EXERCISE:
Convert the lines of the listing below into a Markdown table with the columns "Row" and "Line", skipping blank lines and omitting the pictures.

Text and item location listing:

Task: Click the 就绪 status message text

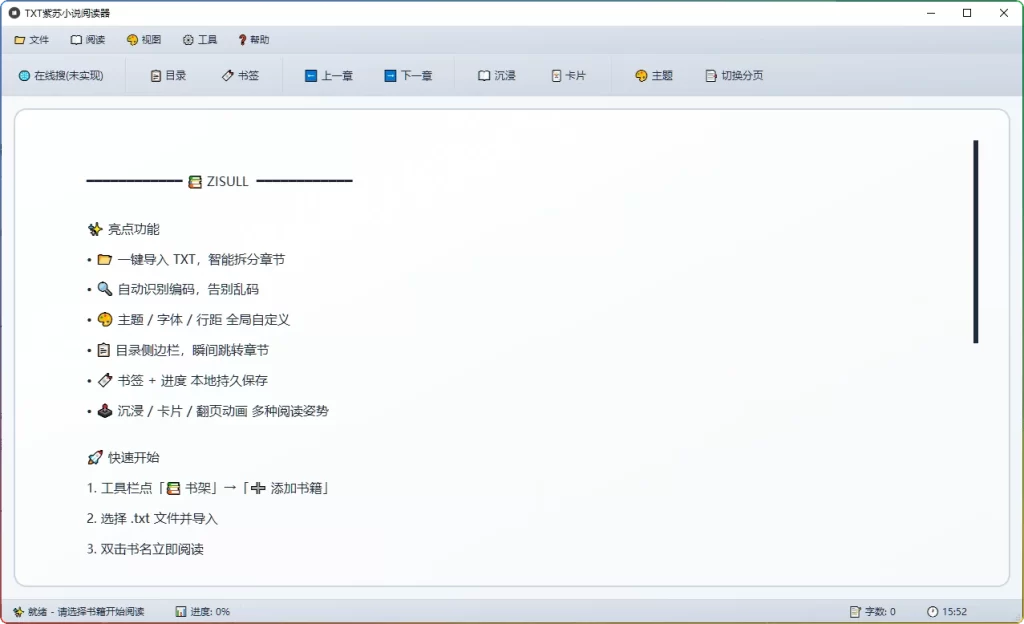Action: pyautogui.click(x=70, y=610)
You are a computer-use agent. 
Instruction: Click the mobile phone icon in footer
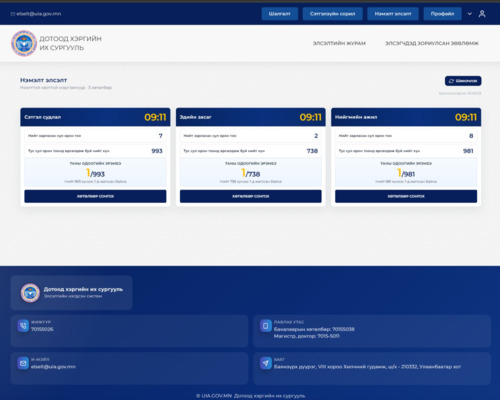[x=266, y=326]
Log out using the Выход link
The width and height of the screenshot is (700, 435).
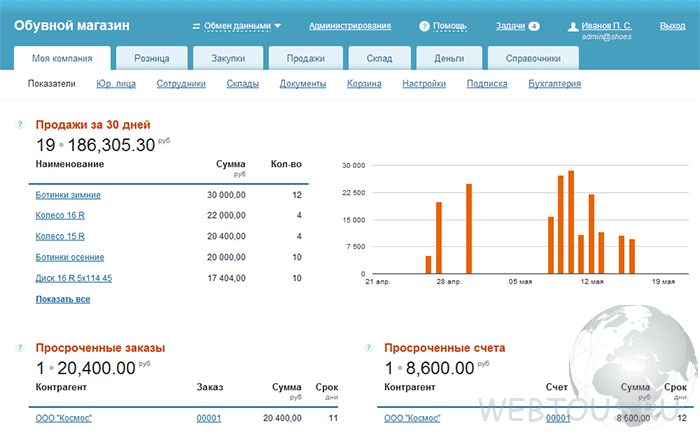672,26
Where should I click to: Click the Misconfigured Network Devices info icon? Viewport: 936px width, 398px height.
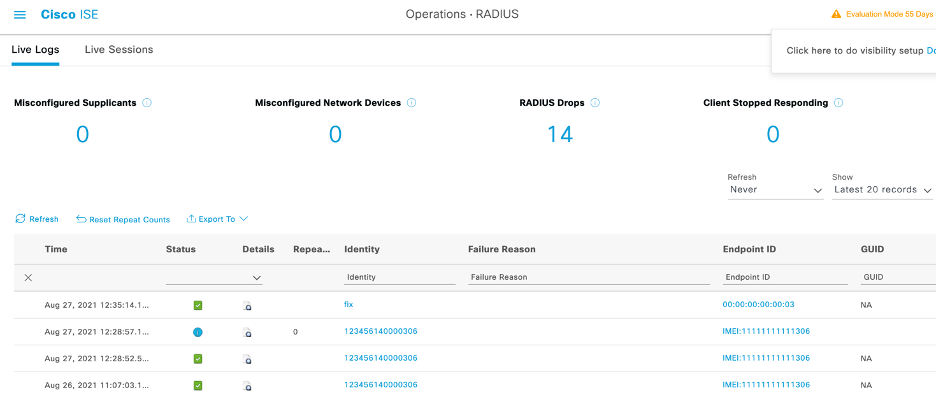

SOLUTION BELOW:
| Row | Line |
|---|---|
| 1 | Task: Click the 就绪 status message text |
| 2 | Action: pyautogui.click(x=70, y=610) |
| 3 | You are a computer-use agent.  |
| 4 | Instruction: Click the mobile phone icon in footer |
| 5 | [x=266, y=326] |
| 6 | Log out using the Выход link |
| 7 | The width and height of the screenshot is (700, 435). |
| 8 | 672,26 |
| 9 | Where should I click to: Click the Misconfigured Network Devices info icon? Viewport: 936px width, 398px height. |